Lawless One Destroyed

Jesus will deal with the “Lawless One” at his “arrival” or Parousia. In describing this, Paul employs language from Daniel’s vision of the “little horn speaking great things,” originally, an image representing the Seleucid ruler who attempted to destroy the Jewish faith and nation through deceit and persecution.

The Apostle applies the same term to the “arrival of the Lawless One” AND the return of Jesus, namely, ‘parousia’ or “arrival” (“whose arrival shall be according to an energizing of Satan”).

Smoke Photo by Jens Johnsson on Unsplash
[Photo by Jens Johnsson on Unsplash]

We may infer from Paul’s language that, on some level, the “
arrival” of the “Man of Lawlessness” when he “seats himself in God’s sanctuary,” counterfeits the glorious appearance of Jesus Christ.

  • (2 Thessalonians 2:8-12) - “And then shall be revealed the lawless one, whom the Lord Jesus will slay with the Spirit of his mouth, and paralyze with the appearance of his arrival, WHOSE ARRIVAL SHALL BE ACCORDING TO AN ENERGIZING OF SATAN, with all manner of mighty work and sign and wonders of falsehood, and with all manner of the deceit of unrighteousness in them who are destroying themselves, because the love of the truth they did not welcome that they might be saved. And for this cause, God is sending them an energizing of error, to the end, they should believe in the lie; in order that they should be judged who would not believe in the truth but were well-pleased with the unrighteousness.”

When Jesus does appear, he will “slay him with his mouth.” This alludes to Daniel’s vision of the “little horn” and a messianic prophecy found in the book of Isaiah:

  • (Daniel 7:11, 26) – “I beheld then because of the voice of the great words which the horn spoke: I beheld even till the beast was slain, and his body destroyed and given to the burning flame… But the judgment shall sit, and they shall take away his dominion, TO CONSUME AND TO DESTROY IT UNTO THE END.”
=-=-=
[WRITTEN INSTRUCTION 1] Render every line of the item location listing as a JSON list of strings, one string per line, with blank lines omitted. Leave the pictures out of your answer.
[WRITTEN INSTRUCTION 2] Continue the passage on the destruction of the Lawless One from the point where it stops.
The passage on the Lawless One and the listing that follows are unrelated to each other.

Item location entries:
=-=-=
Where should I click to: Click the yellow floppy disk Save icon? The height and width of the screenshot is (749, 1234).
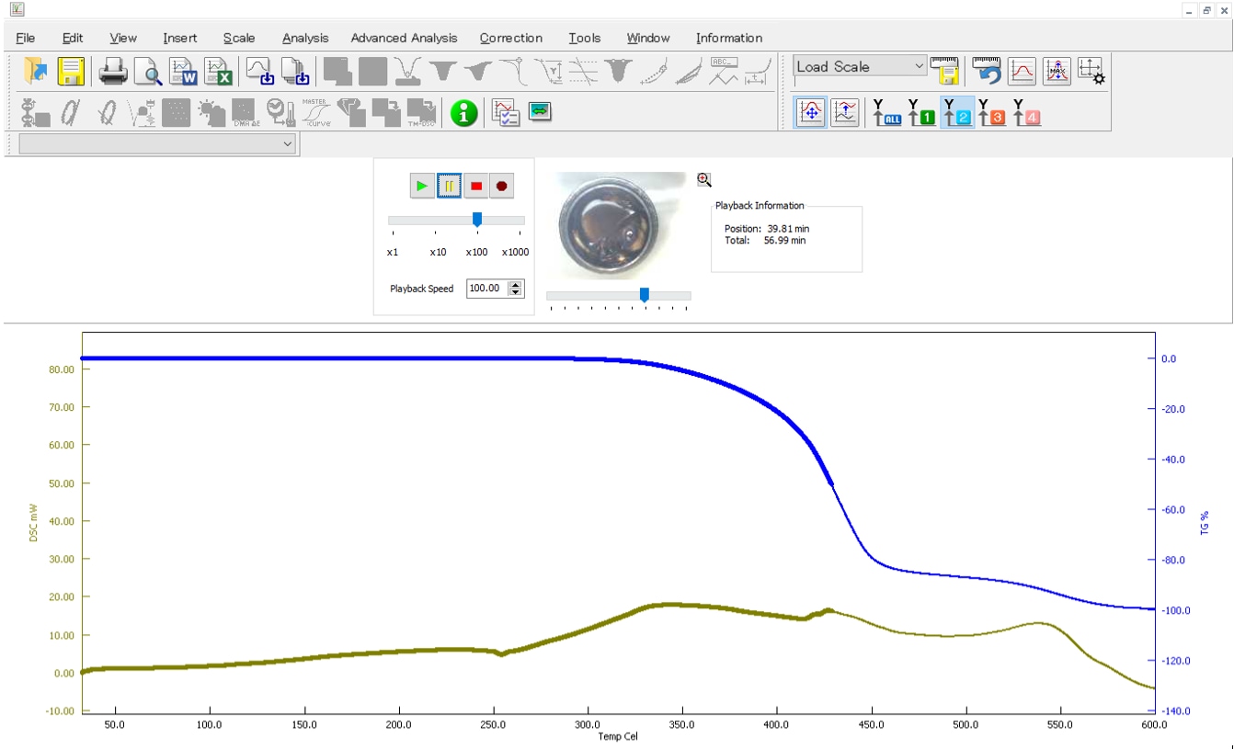coord(72,71)
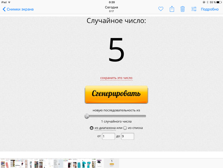Click the «до» field containing 9
Screen dimensions: 223x168
tap(127, 136)
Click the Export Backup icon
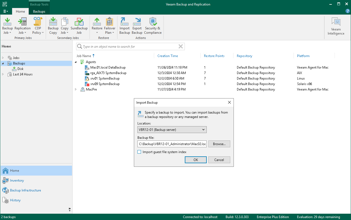The height and width of the screenshot is (220, 351). pos(137,25)
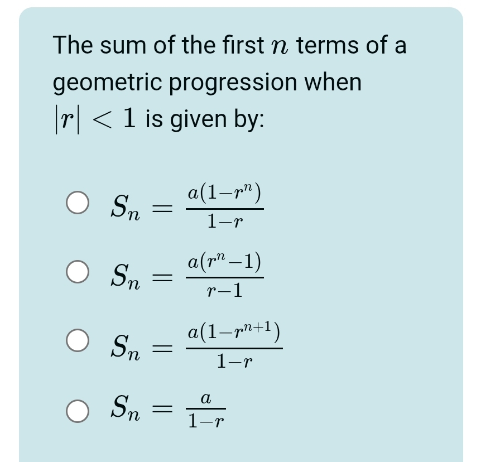Click the lone "a" numerator in last option

tap(206, 398)
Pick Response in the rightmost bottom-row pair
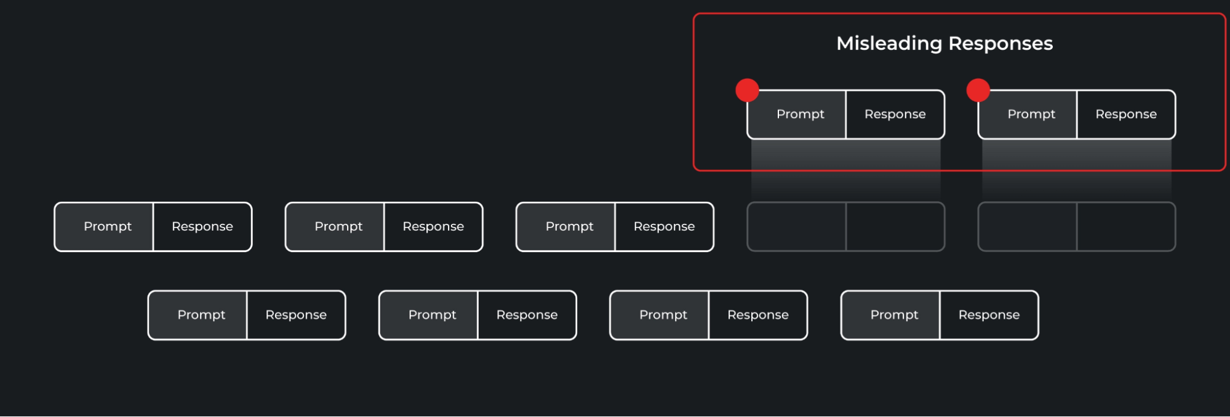Viewport: 1230px width, 417px height. pyautogui.click(x=989, y=315)
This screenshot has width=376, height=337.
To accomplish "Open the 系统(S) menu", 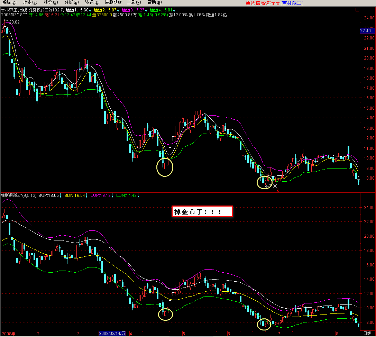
=-=-=
[TASK ANSWER 1]
[
  "Where should I click to: Click the yellow floppy disk Save icon? The height and width of the screenshot is (749, 1234).",
  "coord(72,71)",
  "Click the «до» field containing 9",
  "Screen dimensions: 223x168",
  "tap(127, 136)",
  "Click the Export Backup icon",
  "The height and width of the screenshot is (220, 351). pos(137,25)",
  "Click the lone \"a\" numerator in last option",
  "tap(206, 398)",
  "Pick Response in the rightmost bottom-row pair",
  "Viewport: 1230px width, 417px height. pyautogui.click(x=989, y=315)",
  "This screenshot has width=376, height=337.",
  "To accomplish \"Open the 系统(S) menu\", "
]

[TASK ANSWER 2]
  • (Isaiah 11:4) – “And there shall come forth a shoot out of the stock of Jesse, and a branch out of his roots shall bear fruit… And he shall smite the earth with the rod of his mouth; and WITH THE SPIRIT OF HIS LIPS SHALL HE SLAY THE WICKED ONE.”

The “little horn” was destroyed, and the “saints possessed” the kingdom. The schemes of that evil ruler were undone when the “Ancient of Days” rendered judgment on behalf of the “Son of Man” and his “saints.” So, also, when Jesus “arrives,” he will destroy the “Lawless One” and his works.


The Greek term rendered “energizing” or energeia is used only by Paul in the New Testament. And he uses it to denote either the effectual working or “energizing” of God and Satan. Thus, something beyond the “Man of Lawlessness” will energize him and his “lying signs and wonders,” namely, the Devil.

The same word, energeia, is applied to the deception God sends to men who refuse to receive the truth (“For this cause, God is sending them an ENERGIZING of error” - Ephesians 1:19, 3:7, 4:16, Philippians 3:21, Colossians 1:29, 2:12).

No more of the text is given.